Face à ces conséquences et à ces incertitudes quant à la répartition souhaitée par la municipalité lyonnaise, Loïc Lachenal se dit inquiet. S'il admet que la Ville de Lyon, entre autres, avance des politiques ambitieuses, il estime que le redéploiement des investissements n'est pas la solution adéquate. 

Une politique ambitieuse, venant d'une municipalité qui se revendique comme une force de progrès, doit se créer dans l'articulation des acteurs, dans la mise en réseau et dans la définition des feuilles de route avec nos institutions. La répartition à somme nulle est forcément un endroit de fragilisation. Quand on fragilise une partie, on n'est absolument pas sûr d'en renforcer une autre par ailleurs.          
Loïc Lachenal

Le directeur de l'Opéra de Rouen rappelle que les opéras et orchestres sont souvent le premier employeur culturel du territoire dans lequel ils sont situés. De quoi, selon lui, douter que l'activité générée par ces institutions puisse être recrée ailleurs.

"La fatigue et la lassitude sont là, mais notre esprit combattif aussi"

Aujourd'hui, on est dans la plus mauvaise des périodes.

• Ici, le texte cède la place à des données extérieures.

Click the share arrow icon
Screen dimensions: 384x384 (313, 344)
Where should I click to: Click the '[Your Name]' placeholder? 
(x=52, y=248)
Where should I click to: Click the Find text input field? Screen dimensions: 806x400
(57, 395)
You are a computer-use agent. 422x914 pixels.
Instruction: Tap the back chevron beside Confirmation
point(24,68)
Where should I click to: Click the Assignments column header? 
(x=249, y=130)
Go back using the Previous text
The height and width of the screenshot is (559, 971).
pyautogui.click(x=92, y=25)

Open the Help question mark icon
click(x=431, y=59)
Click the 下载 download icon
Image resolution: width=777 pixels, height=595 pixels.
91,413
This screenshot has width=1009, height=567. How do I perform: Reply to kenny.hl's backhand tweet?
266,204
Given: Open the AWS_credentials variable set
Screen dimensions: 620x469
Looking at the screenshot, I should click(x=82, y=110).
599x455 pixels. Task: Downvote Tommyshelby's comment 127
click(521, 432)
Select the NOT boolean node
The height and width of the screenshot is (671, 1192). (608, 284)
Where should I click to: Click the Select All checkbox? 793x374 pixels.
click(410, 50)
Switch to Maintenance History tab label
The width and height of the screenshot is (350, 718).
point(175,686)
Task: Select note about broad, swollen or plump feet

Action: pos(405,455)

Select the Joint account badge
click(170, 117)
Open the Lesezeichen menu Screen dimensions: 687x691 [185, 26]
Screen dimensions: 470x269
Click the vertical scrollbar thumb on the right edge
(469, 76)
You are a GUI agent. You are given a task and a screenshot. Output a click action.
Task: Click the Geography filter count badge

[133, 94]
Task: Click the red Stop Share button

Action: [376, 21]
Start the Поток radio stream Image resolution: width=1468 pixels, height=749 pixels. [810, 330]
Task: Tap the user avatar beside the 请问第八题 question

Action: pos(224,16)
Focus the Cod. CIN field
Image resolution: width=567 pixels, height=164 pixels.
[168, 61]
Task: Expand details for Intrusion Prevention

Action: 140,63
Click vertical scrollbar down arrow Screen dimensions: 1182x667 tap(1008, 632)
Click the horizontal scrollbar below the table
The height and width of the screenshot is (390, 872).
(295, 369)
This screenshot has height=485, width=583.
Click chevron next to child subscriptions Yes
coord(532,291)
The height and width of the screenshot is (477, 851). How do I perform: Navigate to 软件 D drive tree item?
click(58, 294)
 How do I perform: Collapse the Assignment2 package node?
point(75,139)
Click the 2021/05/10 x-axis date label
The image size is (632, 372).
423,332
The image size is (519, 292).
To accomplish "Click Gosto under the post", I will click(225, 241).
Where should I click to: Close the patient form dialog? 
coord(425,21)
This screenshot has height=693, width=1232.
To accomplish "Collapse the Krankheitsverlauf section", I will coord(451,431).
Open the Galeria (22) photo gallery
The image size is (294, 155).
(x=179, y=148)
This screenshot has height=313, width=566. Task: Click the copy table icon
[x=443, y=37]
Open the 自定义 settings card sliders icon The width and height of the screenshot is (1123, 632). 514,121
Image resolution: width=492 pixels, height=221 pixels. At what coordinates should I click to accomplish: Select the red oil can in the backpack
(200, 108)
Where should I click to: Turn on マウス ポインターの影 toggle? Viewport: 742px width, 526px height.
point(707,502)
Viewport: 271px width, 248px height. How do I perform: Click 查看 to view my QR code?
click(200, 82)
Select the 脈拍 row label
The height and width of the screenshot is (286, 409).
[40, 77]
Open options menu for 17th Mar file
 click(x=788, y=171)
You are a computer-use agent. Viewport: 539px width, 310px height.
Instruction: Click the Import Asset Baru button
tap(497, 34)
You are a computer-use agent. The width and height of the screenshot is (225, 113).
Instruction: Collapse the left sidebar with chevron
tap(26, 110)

La fermeture jusqu'à nouvel ordre, sans perspective, est extrêmement angoissante et étouffante pour les gens qui travaillent dans nos institutions et le public qui le suit.          
Loïc Lachenal

Décriant le caractère injuste des accusations d'élitisme portée sur les opéras, Loïc Lachenal met l'accent sur les efforts continus de ces institutions, y compris à travers la crise sanitaire, pour faire vivre la culture auprès de leur public et de la partager le plus largement possible. Un modèle qui a pu continuer à produire et à accompagner les artistes et les spectacles, avec pour intention de maintenir en vie l'imaginaire collectif. Aujourd'hui, les opéras attendent, comme nombre d'autres secteurs, la reprise. En attendant, ils effectuent de nombreuses expertises scientifiques afin de démontrer la fiabilité des protocoles sanitaires permettant d'accueillir à nouveau le public. 

L'espoir de réouvrir, on l'a. On s'est réinventé depuis le début, plié au couvre-feu et aux confinements, pour ne jamais abandonner. La fatigue et la lassitude sont là, mais notre esprit combattif aussi.          
Loïc Lachenal

En termes de décisions politiques pour le secteur culturel, le mois de mars constitue un cap important et difficile. Sous la pression des mouvements d'occupation de certains théâtres publics par des intermittents du spectacle, la ministre de la Culture a convoqué un Conseil national des professions du spectacles. Pour tout un secteur dépourvu de perspectives depuis la mi-décembre, l'attente de réponses et de prises de positions se fait de plus en plus pressante.